On Wednesday, Miller confirmed to Port City Daily the opportunity presented itself after observing the parking situation in the Town of Blowing Rock, North Carolina. 

“They were going to have to have a public-private partnership because they don’t have enough on-street parking services,” Miller said. “I came back here and said ‘where can we do that?’ Well, the churches.”

He then approached fellow aldermen members, who suggested he reach out to United Methodist.

“The whole idea was to do something that was beneficial to the public, beneficial to the church and could be beneficial for the town,” Miller said. “If you find something that touches all those bases, I don’t know how you could be against it.”

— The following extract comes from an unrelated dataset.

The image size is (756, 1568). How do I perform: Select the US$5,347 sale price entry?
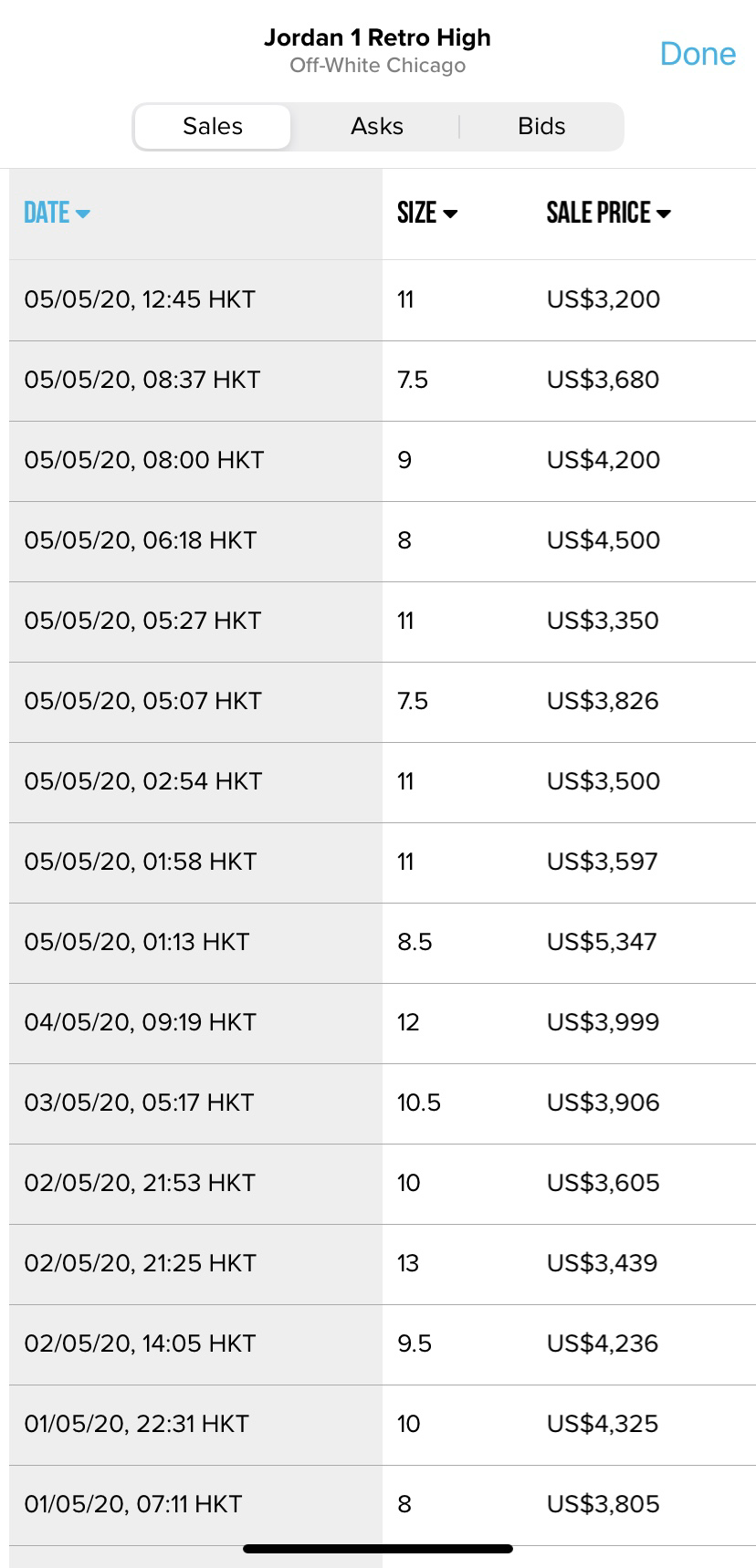[602, 942]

Lain explained the church agreed to the deal to help the town while capitalizing on a financial opportunity to support the community. 

The church shut down the lots in March 2020, in conjunction with the beach closing due to the pandemic. Lain said there were too many problems associated with free parking to open them up again. 

“There were people that were taking advantage of the lot,” Lain said. “People were messing up the lots. It was becoming very expensive to replace all the gravel, and trash was accumulating.” 

Lain said the church has yet to decide how to best use the revenue it will receive and whether it would go toward charitable purposes, church operations or both. 

“I don’t make those decisions unilaterally,” Lain said. “The church exists for the community. People come here for worship and pastoral care because of particular needs they have. But, also, we love to give it away too.”

In 2016, the town allowed United Methodist and three other local churches to solicit parking for donations on Memorial Day, Independence Day and Labor Day weekends. Lain said his church used the money to fund youth mission trips. The parking money could be used in a similar way. Lain added the expansion of vacation bible school was a potential option. 

“There are a lot of dreams,” he said. “A lot of people have some really beautiful ideas.”

According to IRS, any revenue brought in from the operation would be tax-free. The guidance states: 

“If the church enters into a lease with a third party who operates the church’s parking lot and pays rent to the church, these payments would not be subject to tax, as they would constitute rent from real property.”

It is unclear how the church or Pivot Parking will enforce the new system, particularly on busy Sundays when United Methodist leaves the lots open for churchgoers. Lain explained church staff will put up signs indicating when the lots are closed but does not have someone monitoring the parking lot. 

Pivot Parking did not respond to requests for comment by press.